Crowds of holiday churchgoers packed the capital's six major Protestant churches and nine area Catholic cathedrals and churches to welcome "shengdanjie," Christmas. Tens of thousands were expected to take part.The holiday has drawn increasingly large crowds as a slow revival of religious observance has grown in communist China, where religion was banned during the 1966-1976 Cultural Revolution and thousands of churches, Buddhist temples and mosques were ransacked.

The government has since the late 1970s been more tolerant, but restricts religion tightly to state-approved associations and forbids "interference" from worldwide church organizations.

In a downtown Protestant church, festooned with colorful tinsel, a robed choir led more than 1,500 worshippers in belting out Chinese renditions of "Joy to the World" and other holiday hymns at the close of an evening service.

"I just began coming to church last year," said a 58-year-old housewife afterward. "My daughter reads me the bible, and I believe in God. To me, Christmas means happiness."

Several hotels offered Christmas Eve parties where hundreds of Chinese ate, drank and danced to disco music.

Thousands of other people jammed around Catholic cathedrals for midnight mass. The crush was so great last year that pews in one major church were damaged, and authorities said they would try to discourage non-Catholics from attending.

Chinese churches have been packed at Christmas and Easter with some people seeking to fill a spiritual void left by the decline of Maoist zeal, once a virtual religion, under a decade of economic and political liberalizations.
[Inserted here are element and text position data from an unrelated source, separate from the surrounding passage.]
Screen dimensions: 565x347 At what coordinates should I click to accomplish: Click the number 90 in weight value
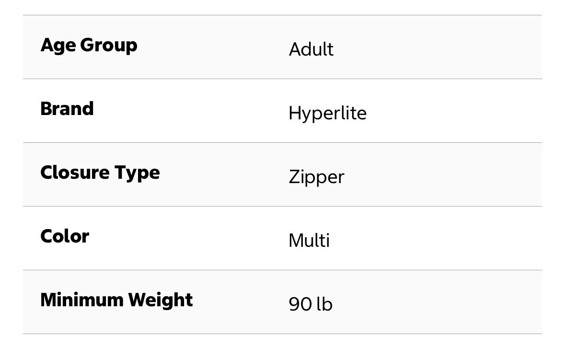(300, 304)
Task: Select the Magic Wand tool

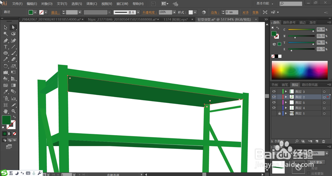Action: (x=6, y=34)
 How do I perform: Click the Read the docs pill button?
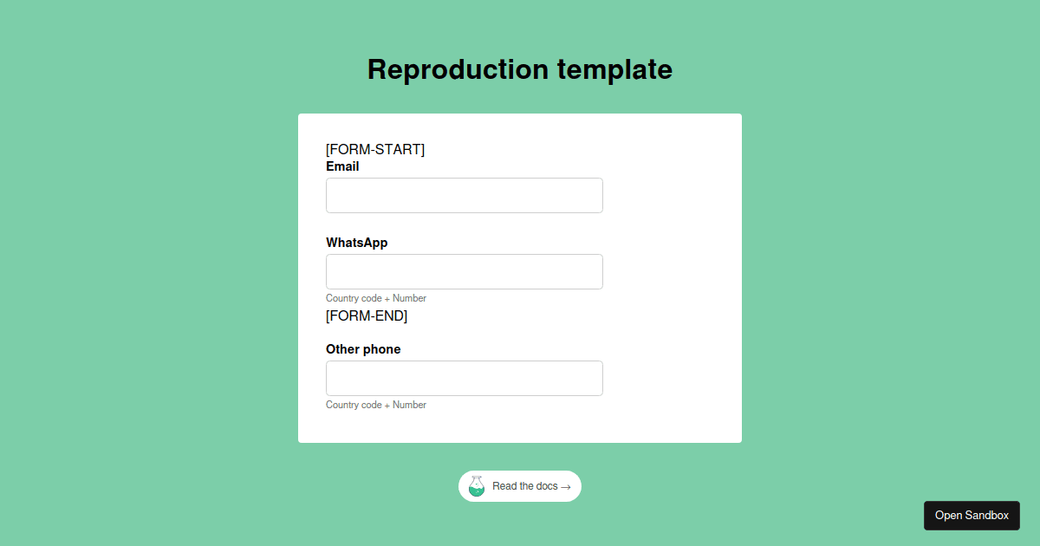click(520, 486)
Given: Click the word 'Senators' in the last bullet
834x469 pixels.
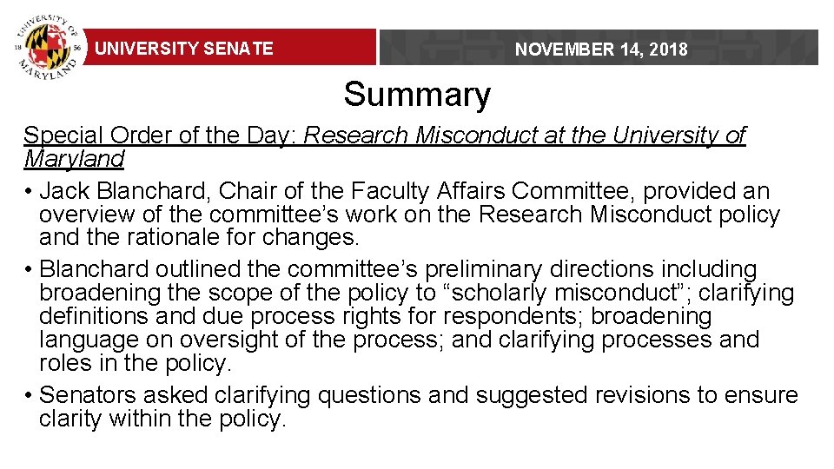Looking at the screenshot, I should (89, 396).
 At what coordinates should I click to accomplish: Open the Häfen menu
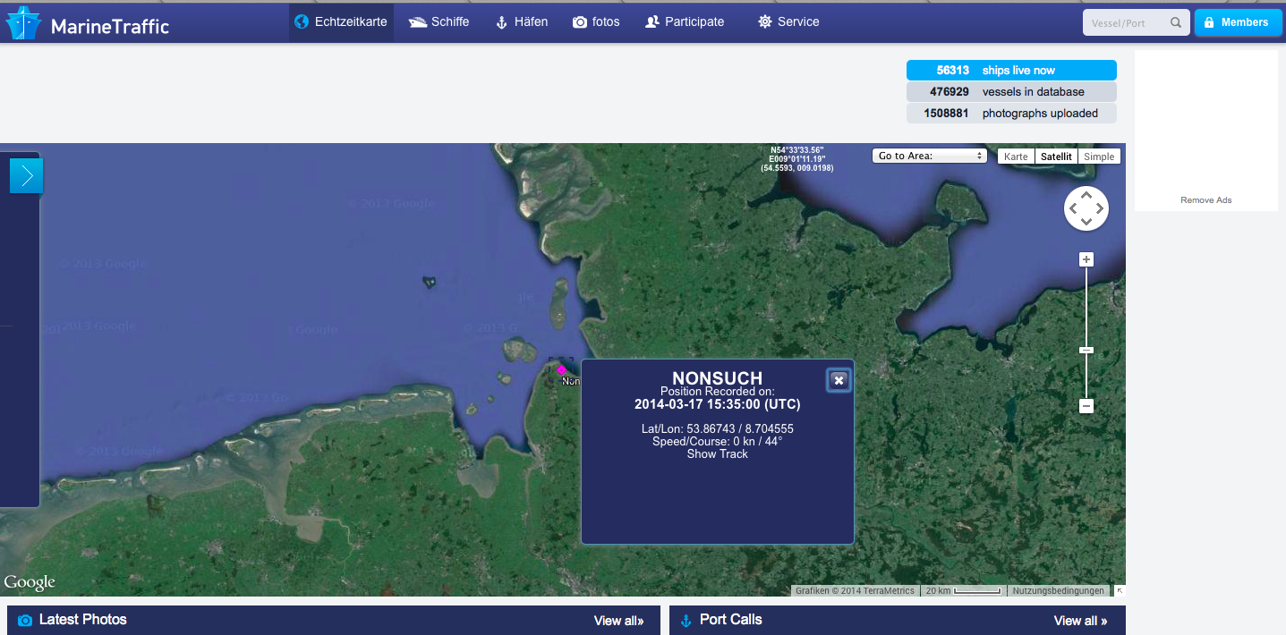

Still, the curious and the party-seekers outnumbered the devout. The popularity of Christmas in China is largely due to the rarity of festivals.

Along with secular parties and gift-giving, Chinese have taken to exchanging Christmas cards, with sales estimated in the millions.

"People do not believe in God," noted the China Youth News, a Beijing daily, in a Christmas Eve article. "But they have spent so many spring festivals (Chinese new year) that they want to change their taste to a foreign festival, a new experience."